“But you must mind; if not for your own sake ...”
He stopped. She knew he was thinking of her boys; she shrugged her shoulders.
“And now, why is it not good for you?”
“A man must not be happy too often.”
“What a sophism! Why not?”
“I don’t know; but I feel I am right. It spoils him; it is too much for him.”
“Are you happy here, then?”
He smiled and gently nodded yes.
They were silent for very long. They were now sitting at the end of the garden, on a seat which stood in a semicircle of flowering rhododendrons: the great purple-satin blossoms shut them in with a tall hedge of closely-clustered bouquets, rising from the paths and overtopping their heads; standard roses flung their incense before them.
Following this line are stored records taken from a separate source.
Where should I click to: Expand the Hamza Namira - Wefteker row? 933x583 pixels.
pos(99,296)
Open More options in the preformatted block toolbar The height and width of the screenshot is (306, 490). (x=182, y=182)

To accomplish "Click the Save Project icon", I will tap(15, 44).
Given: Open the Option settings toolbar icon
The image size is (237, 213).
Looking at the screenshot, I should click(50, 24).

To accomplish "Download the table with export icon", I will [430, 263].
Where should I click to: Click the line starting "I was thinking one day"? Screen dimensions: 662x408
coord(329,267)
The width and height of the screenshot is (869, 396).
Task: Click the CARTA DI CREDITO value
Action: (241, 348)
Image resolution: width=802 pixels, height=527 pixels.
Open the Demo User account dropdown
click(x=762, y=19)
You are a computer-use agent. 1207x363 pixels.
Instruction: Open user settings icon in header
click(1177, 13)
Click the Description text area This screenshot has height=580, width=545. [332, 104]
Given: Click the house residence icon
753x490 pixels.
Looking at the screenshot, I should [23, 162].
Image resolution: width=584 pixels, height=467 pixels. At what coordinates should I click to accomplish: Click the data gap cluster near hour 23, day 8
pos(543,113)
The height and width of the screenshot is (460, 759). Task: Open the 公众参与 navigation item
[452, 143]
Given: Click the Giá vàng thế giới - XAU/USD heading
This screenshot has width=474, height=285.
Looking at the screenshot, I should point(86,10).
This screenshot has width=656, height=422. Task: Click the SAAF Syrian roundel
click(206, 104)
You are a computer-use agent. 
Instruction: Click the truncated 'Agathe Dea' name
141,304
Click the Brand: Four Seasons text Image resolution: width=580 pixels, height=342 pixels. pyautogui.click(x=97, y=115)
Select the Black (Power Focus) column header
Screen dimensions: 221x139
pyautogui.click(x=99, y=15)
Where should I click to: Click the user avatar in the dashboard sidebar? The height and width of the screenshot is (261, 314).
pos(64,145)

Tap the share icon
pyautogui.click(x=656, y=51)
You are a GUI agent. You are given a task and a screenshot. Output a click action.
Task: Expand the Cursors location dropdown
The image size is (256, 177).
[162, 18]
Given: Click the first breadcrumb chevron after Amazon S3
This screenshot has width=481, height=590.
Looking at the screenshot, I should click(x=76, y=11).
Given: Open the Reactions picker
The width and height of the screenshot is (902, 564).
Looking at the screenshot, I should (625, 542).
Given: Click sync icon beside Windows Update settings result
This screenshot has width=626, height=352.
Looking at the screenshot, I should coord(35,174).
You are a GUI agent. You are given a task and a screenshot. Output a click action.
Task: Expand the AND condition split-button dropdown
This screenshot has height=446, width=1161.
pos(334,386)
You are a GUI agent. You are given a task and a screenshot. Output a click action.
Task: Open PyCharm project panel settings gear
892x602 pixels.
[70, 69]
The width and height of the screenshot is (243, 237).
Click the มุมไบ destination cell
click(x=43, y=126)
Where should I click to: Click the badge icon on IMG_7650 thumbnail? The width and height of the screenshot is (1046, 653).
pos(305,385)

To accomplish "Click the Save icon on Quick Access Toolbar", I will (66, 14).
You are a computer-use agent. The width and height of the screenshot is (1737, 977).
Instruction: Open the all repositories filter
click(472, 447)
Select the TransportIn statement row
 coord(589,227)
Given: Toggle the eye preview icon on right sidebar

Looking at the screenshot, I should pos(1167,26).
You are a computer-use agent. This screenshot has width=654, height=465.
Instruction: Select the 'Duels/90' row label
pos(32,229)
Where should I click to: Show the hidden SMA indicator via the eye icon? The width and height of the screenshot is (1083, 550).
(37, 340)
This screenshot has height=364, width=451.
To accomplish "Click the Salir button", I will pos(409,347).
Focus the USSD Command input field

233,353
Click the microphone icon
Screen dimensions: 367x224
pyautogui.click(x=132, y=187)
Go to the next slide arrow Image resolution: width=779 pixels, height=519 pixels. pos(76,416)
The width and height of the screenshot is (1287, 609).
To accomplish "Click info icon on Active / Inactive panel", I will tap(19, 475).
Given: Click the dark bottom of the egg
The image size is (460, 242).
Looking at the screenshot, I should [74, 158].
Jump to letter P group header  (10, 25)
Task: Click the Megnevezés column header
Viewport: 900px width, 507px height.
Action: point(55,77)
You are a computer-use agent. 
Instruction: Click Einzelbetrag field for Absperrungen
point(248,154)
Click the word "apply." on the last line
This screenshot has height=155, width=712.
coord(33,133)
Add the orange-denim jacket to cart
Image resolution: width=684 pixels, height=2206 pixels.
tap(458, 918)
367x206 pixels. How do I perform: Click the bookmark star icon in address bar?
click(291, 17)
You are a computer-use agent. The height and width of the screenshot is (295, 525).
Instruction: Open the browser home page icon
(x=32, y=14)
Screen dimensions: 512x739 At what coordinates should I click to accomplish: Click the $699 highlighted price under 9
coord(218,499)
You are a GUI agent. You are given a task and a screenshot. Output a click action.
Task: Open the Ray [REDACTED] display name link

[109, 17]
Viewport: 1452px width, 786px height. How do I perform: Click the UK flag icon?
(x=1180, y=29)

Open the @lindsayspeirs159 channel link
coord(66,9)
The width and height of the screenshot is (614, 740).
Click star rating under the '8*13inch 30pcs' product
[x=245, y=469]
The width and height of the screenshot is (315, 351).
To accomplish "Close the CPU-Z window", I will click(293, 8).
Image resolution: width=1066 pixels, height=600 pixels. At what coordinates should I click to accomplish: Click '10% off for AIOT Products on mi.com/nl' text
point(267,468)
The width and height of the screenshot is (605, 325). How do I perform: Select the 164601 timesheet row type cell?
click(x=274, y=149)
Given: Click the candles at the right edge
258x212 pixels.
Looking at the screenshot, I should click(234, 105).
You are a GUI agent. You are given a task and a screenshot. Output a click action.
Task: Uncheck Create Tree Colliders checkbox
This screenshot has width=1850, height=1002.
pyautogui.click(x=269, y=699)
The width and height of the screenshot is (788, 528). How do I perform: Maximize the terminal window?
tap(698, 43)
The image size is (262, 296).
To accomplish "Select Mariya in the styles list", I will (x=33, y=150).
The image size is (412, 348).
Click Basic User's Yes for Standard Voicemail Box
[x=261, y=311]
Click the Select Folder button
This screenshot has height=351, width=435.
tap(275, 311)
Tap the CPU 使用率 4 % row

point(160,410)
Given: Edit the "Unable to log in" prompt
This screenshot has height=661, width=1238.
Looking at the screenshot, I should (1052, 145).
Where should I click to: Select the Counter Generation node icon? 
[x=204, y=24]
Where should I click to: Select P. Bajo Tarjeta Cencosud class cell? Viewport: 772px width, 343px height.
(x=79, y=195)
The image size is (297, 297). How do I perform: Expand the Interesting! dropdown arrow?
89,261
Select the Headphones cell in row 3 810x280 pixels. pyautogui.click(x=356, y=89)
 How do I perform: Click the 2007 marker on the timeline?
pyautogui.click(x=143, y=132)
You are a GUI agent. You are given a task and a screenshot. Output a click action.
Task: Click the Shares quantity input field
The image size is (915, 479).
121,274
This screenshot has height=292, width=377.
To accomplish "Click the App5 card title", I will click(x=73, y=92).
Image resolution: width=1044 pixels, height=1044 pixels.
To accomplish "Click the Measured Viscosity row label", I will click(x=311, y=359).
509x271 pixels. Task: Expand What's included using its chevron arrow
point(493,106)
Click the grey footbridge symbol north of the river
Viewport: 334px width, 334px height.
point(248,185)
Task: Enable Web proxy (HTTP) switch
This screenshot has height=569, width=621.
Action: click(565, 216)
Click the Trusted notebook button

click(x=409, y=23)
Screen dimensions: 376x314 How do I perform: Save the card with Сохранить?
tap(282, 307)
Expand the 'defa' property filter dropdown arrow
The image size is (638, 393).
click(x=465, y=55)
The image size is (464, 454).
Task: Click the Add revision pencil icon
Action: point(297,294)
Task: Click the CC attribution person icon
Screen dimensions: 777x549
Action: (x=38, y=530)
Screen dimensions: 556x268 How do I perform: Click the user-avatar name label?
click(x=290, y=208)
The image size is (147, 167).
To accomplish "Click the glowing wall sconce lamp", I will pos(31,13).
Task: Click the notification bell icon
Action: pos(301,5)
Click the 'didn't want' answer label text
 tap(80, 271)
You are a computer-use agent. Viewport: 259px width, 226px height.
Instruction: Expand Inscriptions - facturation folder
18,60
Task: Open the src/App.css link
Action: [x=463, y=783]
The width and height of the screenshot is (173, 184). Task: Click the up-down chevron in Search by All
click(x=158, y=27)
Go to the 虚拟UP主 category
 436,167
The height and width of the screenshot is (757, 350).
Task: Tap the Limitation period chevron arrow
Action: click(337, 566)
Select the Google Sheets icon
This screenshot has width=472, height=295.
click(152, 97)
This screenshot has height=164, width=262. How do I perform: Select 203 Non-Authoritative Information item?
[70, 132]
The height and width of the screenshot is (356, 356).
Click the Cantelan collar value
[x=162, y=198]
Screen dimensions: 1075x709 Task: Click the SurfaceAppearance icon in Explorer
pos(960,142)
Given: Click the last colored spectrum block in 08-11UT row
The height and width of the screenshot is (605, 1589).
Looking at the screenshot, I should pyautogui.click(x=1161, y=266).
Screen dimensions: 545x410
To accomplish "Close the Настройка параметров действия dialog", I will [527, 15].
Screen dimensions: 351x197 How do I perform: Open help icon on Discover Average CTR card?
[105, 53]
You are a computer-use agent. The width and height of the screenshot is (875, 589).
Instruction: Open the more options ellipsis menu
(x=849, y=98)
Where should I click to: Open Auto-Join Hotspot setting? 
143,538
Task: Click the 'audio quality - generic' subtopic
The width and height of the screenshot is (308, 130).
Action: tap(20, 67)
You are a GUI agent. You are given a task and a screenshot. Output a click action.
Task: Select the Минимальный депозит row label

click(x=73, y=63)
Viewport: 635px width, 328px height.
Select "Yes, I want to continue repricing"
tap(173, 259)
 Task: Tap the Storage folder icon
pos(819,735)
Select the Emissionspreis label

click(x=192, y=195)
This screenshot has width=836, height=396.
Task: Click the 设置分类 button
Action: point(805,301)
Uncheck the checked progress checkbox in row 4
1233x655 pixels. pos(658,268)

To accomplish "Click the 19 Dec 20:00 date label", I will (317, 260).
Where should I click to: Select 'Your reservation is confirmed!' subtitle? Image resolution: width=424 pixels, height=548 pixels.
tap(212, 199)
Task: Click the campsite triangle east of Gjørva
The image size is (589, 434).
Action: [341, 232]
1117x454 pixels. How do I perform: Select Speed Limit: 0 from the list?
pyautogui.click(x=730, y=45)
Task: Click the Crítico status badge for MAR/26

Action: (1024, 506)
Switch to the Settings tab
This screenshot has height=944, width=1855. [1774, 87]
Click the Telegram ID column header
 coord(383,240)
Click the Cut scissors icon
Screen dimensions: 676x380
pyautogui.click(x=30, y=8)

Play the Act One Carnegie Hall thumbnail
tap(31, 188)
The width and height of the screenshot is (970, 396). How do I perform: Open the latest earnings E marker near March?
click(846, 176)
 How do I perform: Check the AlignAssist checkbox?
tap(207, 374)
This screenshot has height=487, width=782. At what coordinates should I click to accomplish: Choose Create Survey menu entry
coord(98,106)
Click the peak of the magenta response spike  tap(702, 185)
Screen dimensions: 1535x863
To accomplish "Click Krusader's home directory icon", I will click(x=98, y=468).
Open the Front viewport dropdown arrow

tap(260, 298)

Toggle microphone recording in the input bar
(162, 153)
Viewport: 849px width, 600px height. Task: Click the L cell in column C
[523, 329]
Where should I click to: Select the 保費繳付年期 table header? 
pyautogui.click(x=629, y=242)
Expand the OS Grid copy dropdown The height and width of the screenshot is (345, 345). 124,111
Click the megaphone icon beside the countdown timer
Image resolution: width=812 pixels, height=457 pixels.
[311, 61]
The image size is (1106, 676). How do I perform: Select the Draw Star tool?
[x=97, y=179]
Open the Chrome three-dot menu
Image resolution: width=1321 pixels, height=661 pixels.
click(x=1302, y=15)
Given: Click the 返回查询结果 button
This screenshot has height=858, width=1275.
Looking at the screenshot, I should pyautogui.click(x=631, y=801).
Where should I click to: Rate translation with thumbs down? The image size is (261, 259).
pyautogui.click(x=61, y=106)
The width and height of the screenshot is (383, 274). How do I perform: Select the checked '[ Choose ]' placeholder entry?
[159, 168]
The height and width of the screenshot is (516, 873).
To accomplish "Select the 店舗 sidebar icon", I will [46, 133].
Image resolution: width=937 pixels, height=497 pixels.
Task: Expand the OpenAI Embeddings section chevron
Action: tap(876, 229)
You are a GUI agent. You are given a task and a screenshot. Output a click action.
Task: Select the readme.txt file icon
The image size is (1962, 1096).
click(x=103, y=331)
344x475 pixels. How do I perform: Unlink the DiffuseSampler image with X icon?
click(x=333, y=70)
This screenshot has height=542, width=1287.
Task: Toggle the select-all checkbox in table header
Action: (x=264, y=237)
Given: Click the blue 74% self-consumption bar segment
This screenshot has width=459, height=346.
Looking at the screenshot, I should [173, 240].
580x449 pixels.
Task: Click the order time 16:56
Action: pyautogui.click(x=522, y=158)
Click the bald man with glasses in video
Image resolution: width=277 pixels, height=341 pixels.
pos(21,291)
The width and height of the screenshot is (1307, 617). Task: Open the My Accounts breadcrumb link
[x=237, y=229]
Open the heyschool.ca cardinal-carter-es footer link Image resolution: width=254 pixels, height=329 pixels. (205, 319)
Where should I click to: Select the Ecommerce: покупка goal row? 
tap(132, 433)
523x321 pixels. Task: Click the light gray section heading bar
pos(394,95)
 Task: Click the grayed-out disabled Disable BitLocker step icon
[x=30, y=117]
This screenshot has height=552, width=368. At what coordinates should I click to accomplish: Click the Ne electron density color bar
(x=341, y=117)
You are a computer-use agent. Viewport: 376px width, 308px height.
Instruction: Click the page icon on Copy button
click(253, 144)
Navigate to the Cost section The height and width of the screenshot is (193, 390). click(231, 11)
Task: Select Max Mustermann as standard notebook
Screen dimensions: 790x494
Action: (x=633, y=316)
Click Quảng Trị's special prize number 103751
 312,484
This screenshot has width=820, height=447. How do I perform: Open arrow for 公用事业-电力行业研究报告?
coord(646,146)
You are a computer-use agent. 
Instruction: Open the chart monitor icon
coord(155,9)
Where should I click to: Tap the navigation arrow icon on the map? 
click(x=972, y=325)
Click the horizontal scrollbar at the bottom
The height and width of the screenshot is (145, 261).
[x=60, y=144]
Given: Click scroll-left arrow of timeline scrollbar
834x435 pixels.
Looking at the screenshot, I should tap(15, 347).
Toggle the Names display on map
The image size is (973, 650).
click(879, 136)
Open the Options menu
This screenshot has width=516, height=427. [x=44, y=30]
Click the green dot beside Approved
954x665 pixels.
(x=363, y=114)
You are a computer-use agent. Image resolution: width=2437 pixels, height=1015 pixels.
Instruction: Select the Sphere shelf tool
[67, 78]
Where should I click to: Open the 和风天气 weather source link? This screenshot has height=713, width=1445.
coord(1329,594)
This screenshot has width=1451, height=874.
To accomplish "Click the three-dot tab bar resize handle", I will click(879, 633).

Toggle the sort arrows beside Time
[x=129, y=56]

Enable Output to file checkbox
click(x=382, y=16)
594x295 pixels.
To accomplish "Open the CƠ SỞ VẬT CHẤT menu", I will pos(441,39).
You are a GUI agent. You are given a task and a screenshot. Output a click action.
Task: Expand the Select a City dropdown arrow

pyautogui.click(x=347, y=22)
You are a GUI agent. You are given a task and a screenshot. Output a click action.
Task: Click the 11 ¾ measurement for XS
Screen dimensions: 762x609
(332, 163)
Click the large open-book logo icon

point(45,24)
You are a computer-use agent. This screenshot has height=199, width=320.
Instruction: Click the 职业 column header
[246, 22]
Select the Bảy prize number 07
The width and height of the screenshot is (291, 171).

They sat still, happy in each other, happy in the sympathy of their atmospheres mingling together; yet in their happiness there was the invincible melancholy which is an integral part of all life, even in happiness.
“I don’t know how I am to tell you,” he said. “But suppose that I were to see you every day, every moment that I thought of you.... That would not do. For then I should become so refined, so subtle, that for pure happiness I should not be able to live; my other being would receive nothing and would suffer like a beast that is left to starve. I am bad, I am selfish, to be able to speak like this, but I must tell you the truth, that you may not think too well of me. And so I only seek your company as something very beautiful which I allow myself to enjoy just once in a way.”